┌─ The records
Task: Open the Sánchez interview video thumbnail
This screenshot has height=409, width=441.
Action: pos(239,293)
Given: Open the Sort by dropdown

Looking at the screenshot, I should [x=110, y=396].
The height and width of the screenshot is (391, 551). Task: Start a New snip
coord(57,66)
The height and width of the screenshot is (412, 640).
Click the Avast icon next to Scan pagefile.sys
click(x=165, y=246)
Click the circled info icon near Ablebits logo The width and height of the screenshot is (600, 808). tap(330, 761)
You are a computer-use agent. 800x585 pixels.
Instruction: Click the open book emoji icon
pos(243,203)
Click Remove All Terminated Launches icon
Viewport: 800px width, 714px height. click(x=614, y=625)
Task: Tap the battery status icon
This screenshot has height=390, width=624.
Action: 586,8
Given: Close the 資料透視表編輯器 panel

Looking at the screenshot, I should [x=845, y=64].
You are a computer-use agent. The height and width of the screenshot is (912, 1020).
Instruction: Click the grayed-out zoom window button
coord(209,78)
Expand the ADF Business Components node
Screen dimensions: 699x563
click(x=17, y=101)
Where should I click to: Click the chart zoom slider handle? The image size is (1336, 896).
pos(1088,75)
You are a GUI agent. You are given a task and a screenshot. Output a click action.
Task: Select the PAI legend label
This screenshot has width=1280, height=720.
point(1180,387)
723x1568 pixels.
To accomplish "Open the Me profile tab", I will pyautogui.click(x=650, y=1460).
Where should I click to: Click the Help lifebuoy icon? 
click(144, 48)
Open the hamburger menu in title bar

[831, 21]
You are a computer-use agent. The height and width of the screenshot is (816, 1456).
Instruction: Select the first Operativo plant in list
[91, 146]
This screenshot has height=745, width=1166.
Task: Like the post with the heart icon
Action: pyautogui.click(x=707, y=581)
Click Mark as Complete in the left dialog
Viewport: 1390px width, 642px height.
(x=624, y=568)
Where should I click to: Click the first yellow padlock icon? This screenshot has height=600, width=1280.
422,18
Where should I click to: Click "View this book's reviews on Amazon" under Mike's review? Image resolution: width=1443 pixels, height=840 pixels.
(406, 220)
└─
Work task
Return each line in the records that holds the string "computer".

Written response
You are a computer-use agent. 800x585 pixels.
You are a computer-use agent. The height and width of the screenshot is (912, 1020).
You are a computer-use agent. The height and width of the screenshot is (816, 1456).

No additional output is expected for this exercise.